EXERCISE DESCRIPTION – Reproduce every record below word for word and include no pictures.
################
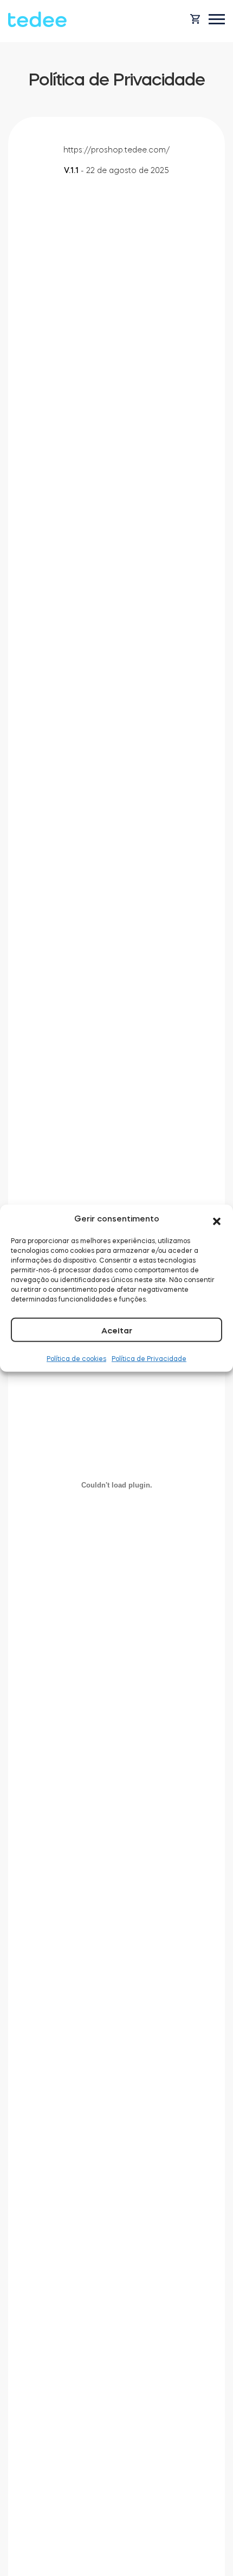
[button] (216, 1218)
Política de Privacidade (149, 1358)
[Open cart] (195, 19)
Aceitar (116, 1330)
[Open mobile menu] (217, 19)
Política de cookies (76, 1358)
################
ANSWER BELOW –
[button] (216, 1218)
Política de Privacidade (149, 1358)
[Open cart] (195, 19)
Aceitar (116, 1330)
[Open mobile menu] (217, 19)
Política de cookies (76, 1358)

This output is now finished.